Department of Veterinary Integrative Biosciences, Texas A&M University, College Station, Texas 77843-4458.
Toxicol Sci. 2020 Dec 1;178(2):391-403. doi: 10.1093/toxsci/kfaa151.
Human induced pluripotent stem cell (iPSC)-derived cardiomyocytes are an established model for testing potential chemical hazards. Interindividual variability in toxicodynamic sensitivity has also been demonstrated in vitro; however, quantitative characterization of the population-wide variability has not been fully explored. We sought to develop a method to address this gap by combining a population-based iPSC-derived cardiomyocyte model with Bayesian concentration-response modeling. A total of 136 compounds, including 54 pharmaceuticals and 82 environmental chemicals, were tested in iPSC-derived cardiomyocytes from 43 nondiseased humans. Hierarchical Bayesian population concentration-response modeling was conducted for 5 phenotypes reflecting cardiomyocyte function or viability. Toxicodynamic variability was quantified through the derivation of chemical- and phenotype-specific variability factors. Toxicokinetic modeling was used for probabilistic in vitro-to-in vivo extrapolation to derive population-wide margins of safety for pharmaceuticals and margins of exposure for environmental chemicals. Pharmaceuticals were found to be active across all phenotypes. Over half of tested environmental chemicals showed activity in at least one phenotype, most commonly positive chronotropy. Toxicodynamic variability factor estimates for the functional phenotypes were greater than those for cell viability, usually exceeding the generally assumed default of approximately 3. Population variability-based margins of safety for pharmaceuticals were correctly predicted to be relatively narrow, including some below 10; however, margins of exposure for environmental chemicals, based on population exposure estimates, generally exceeded 1000, suggesting they pose little risk at current general population exposures even to sensitive subpopulations. Overall, this study demonstrates how a high-throughput, human population-based, in vitro-in silico model can be used to characterize toxicodynamic population variability in cardiotoxic risk.

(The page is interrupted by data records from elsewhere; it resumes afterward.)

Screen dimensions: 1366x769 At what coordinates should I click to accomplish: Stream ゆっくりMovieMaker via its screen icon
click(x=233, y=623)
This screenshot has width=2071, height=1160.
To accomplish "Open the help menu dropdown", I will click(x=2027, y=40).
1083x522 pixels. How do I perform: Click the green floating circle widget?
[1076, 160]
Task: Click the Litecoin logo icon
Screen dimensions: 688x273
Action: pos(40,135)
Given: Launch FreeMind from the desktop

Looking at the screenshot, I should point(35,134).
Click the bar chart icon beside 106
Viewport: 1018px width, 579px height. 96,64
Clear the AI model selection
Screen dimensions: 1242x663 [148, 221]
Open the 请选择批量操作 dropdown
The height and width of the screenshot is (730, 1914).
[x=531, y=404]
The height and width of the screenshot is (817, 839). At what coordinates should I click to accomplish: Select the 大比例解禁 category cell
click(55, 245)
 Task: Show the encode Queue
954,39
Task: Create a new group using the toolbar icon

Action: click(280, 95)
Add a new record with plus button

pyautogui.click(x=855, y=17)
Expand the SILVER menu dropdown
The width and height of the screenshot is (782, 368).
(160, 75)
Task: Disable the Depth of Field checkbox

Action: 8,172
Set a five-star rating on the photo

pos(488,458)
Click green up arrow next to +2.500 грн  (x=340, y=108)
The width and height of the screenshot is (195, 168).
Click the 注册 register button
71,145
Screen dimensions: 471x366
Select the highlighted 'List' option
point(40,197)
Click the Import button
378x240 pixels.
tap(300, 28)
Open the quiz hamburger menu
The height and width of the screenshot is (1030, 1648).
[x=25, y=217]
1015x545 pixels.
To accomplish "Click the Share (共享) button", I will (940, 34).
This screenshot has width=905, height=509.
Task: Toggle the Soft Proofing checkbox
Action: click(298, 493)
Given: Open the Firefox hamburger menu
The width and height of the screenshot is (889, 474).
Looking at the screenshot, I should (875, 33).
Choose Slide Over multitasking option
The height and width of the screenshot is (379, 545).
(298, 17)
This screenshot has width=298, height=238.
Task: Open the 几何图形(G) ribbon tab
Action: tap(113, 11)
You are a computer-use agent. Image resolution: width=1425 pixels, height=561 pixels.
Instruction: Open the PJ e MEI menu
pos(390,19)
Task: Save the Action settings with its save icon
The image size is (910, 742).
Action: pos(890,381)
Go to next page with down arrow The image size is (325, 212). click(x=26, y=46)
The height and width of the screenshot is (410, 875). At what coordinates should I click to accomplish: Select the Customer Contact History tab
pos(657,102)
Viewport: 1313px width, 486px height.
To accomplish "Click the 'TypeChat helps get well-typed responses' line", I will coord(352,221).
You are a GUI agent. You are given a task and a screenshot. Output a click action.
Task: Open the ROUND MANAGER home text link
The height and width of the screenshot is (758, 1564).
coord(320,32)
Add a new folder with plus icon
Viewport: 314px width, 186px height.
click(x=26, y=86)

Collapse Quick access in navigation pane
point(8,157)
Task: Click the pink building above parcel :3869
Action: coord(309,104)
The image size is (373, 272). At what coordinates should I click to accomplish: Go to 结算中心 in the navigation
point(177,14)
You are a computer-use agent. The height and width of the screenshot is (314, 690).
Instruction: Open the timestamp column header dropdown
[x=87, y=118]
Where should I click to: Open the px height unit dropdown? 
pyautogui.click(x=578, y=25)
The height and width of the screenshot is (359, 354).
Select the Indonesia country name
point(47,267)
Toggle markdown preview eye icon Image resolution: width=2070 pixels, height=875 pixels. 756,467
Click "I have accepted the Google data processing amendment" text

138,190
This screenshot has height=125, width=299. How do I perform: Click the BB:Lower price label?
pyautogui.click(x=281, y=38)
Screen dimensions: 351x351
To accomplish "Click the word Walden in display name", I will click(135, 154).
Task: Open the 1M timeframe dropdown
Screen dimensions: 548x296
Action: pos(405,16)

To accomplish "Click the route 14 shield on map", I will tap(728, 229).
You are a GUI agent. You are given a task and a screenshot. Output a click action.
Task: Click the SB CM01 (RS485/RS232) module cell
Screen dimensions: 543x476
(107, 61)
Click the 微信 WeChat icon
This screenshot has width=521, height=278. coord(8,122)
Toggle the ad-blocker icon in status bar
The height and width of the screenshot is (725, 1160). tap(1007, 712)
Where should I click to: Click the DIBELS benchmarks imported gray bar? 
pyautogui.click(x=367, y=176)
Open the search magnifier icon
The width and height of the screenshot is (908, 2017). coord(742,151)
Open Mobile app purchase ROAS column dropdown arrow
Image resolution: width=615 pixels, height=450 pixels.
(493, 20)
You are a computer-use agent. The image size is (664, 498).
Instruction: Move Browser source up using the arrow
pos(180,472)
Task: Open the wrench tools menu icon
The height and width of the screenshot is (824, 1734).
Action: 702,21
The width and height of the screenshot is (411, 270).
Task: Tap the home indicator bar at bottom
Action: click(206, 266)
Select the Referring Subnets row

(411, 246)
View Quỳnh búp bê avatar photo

人诱导多能干细胞(iPSC)衍生的心肌细胞是测试潜在化学危害的成熟模型。在体外也证明了毒代动力学敏感性的个体间变异性;然而,尚未充分探索人群变异性的定量特征。我们试图通过将基于人群的 iPSC 衍生心肌细胞模型与贝叶斯浓度-反应建模相结合来解决这一差距。共测试了 136 种化合物,包括 54 种药物和 82 种环境化学品,这些化合物来自 43 名非疾病个体的 iPSC 衍生心肌细胞。进行了分层贝叶斯人群浓度-反应建模,以研究 5 种反映心肌细胞功能或活力的表型。通过推导化学物质和表型特异性变异性因素来量化毒代动力学变异性。毒代动力学建模用于概率性体外至体内外推,以得出药物的人群安全性范围和环境化学物质的暴露范围。发现药物对所有表型都有效。超过一半的测试环境化学品在至少一种表型中表现出活性,最常见的是正性变时作用。功能表型的毒代动力学变异性因素估计值大于细胞活力,通常超过约 3 的普遍假定默认值。基于人群变异性的药物安全性范围预计相对较窄,包括一些低于 10;然而,基于人群暴露估计的环境化学物质的暴露范围通常超过 1000,表明即使对于敏感亚群,在当前一般人群暴露水平下,它们也不会带来风险。总体而言,这项研究表明,高通量、基于人群的体外-计算模型如何用于表征心脏毒性风险中的毒代动力学人群变异性。